--- WHAT IS BEING ASKED ---
Starting from the first line below, count the lines carrying the string "entry" and answer with the count by itself.

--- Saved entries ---
== Segment start ==

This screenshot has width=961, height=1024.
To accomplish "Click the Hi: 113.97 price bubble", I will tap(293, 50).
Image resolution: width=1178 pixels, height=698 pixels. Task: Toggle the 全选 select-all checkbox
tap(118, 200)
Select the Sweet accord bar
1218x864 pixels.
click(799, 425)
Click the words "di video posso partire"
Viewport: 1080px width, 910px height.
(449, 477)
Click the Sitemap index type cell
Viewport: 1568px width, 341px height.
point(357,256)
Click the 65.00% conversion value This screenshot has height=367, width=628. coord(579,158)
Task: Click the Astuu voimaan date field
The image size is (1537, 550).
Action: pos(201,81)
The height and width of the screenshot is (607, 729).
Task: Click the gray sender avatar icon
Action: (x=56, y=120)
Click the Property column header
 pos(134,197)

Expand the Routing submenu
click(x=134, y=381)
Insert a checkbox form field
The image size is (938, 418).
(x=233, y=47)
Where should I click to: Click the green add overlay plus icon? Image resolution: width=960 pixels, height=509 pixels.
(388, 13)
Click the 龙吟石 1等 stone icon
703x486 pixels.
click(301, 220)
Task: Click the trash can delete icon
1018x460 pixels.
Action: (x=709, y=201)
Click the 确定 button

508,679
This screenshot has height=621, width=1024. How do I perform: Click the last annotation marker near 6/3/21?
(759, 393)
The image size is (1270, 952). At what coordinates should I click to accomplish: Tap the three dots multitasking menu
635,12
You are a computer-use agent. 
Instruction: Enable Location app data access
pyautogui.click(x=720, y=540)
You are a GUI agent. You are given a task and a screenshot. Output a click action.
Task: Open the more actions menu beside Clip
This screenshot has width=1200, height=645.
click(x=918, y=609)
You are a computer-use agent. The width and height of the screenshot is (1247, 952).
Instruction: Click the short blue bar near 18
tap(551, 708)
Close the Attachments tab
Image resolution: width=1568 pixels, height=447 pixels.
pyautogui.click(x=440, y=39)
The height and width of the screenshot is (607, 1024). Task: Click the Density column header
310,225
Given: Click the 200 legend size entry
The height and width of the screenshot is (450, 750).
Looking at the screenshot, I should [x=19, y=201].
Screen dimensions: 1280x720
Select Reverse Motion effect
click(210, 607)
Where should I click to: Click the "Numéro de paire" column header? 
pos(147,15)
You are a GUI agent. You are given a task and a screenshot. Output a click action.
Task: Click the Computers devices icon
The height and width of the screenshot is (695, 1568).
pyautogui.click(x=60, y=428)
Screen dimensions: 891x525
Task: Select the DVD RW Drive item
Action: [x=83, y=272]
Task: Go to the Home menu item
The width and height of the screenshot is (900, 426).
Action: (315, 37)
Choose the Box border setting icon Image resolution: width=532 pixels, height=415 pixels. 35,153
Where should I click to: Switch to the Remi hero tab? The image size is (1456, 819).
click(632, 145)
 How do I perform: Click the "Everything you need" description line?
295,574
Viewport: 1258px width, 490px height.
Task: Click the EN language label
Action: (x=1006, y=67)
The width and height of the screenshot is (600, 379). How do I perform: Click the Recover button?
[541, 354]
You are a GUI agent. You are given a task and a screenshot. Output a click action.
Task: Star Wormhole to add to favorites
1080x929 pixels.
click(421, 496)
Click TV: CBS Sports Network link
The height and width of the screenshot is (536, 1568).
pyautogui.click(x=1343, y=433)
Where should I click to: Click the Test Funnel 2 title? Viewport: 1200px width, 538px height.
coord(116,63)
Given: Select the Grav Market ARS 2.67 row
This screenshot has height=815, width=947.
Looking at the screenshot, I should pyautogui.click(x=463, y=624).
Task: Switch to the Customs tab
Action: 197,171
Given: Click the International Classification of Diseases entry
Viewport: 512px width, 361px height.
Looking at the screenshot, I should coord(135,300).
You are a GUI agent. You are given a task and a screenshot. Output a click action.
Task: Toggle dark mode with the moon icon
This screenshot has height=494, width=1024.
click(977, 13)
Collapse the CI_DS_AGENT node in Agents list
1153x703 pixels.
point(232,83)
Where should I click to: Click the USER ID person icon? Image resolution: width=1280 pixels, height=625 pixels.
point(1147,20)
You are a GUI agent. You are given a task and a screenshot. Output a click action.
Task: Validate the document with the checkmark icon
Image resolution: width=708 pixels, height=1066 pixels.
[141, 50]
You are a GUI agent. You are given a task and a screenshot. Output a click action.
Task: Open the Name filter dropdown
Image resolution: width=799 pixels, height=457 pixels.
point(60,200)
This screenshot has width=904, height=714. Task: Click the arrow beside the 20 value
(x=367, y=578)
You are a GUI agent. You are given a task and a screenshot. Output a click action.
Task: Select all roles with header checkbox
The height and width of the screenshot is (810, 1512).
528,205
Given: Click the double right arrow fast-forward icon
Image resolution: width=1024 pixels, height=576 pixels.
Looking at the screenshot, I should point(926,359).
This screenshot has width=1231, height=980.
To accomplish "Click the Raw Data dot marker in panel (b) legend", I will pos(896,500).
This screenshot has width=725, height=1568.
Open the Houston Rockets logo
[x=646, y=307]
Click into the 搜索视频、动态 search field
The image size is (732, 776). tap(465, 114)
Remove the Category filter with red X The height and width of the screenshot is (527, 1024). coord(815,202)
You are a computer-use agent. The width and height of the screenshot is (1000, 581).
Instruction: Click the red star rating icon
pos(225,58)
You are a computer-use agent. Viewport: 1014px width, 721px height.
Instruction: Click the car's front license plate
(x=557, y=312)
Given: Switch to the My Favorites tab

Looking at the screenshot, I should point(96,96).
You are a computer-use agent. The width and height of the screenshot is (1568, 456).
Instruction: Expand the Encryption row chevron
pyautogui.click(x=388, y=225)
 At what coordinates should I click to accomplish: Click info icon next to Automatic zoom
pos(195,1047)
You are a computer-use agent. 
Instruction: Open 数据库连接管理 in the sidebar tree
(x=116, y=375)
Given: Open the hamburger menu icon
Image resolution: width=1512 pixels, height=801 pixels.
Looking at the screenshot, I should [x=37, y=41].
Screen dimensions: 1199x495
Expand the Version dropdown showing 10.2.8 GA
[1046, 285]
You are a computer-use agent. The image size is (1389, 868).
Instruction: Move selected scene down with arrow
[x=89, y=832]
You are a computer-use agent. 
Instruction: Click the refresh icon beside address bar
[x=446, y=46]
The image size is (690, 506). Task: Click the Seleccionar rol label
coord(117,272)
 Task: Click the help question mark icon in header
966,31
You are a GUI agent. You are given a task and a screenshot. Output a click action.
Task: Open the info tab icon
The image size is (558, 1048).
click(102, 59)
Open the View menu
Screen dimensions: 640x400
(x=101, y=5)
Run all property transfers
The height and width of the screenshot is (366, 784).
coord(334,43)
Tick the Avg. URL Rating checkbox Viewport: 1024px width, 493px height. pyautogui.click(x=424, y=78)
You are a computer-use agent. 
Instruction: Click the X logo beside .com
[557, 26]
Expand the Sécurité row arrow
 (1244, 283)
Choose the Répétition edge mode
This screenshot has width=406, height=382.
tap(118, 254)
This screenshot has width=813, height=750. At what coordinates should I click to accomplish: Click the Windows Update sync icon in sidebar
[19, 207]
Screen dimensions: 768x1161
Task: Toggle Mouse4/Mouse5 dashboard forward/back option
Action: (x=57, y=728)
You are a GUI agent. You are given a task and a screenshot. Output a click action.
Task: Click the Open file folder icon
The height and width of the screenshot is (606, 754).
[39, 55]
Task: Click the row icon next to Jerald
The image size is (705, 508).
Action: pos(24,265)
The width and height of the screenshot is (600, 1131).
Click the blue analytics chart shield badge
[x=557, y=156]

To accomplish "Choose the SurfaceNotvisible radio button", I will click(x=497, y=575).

== Segment end ==

--- EXERCISE RESULT ---
2